Removal of Cr (VI) from simulated electroplating wastewater by magnetite nanoparticles

Chromium is considered as one of the important environmental pollutants. There is high concentration of chromium in the wastewater of electroplating industries. Magnetic iron nanoparticles are used to control and eliminate heavy metals from industrial effluents through the mechanisms of adsorption, ion exchange and electro-static forces. The aim of this study was to evaluate the efficiency of magnetic nanoparticles for removal of hexavalent chromium (VI) from simulated electroplating wastewater and the parameters that influence the removal. The magnetite nanoparticles were prepared by sol-gel method through the addition of bivalent and trivalent iron chloride in the water environment under alkaline conditions. Then the factors influencing this process, including nanoparticle concentration, initial concentration of chromium, pH, mixing rate and retention time were studied. The taguchi method was used to determine sample size and data analysis. Sampling was performed based on sampling protocol.
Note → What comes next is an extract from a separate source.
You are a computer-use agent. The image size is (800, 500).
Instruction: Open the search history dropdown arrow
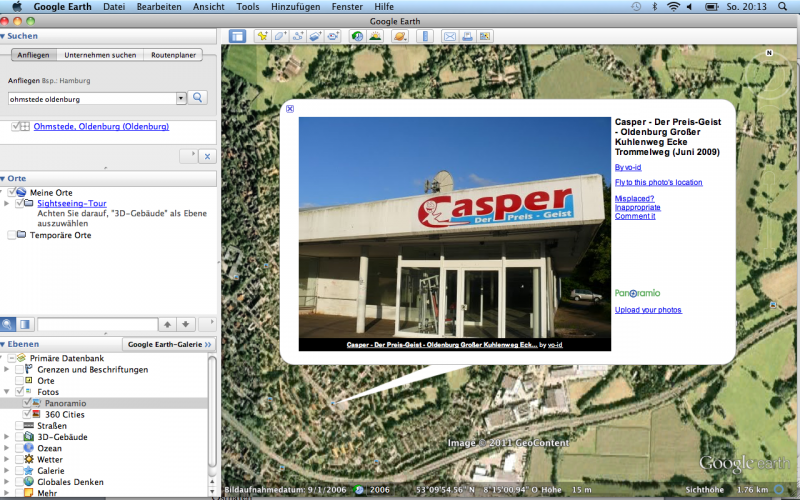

Removal efficiency was increased with significant increasing the mixing speed (P<0.001). There was a significant reduction in the removal efficiency by increasing the pH and chromium concentration (P<0.001). The findings of this study showed that in pH 2, 10 mg/L initial chromium concentrationy a dose of 1 g/L synthesized magnetite nanoparticles, 5 minutes retention time and 250 rpm mixing rate, about 82 % of chromium (VI) was removed. In addition, characteristics of nanoparticles including: particles structure, composition, size and zeta potential were determined using analytical devices such as: XRD, XRF, Zeta potential and particle seizer. Magnetite nanoparticles have high competency for removal of chromium (VI) from simulated electroplating wastewater, and removal efficiency is reversely related to pH.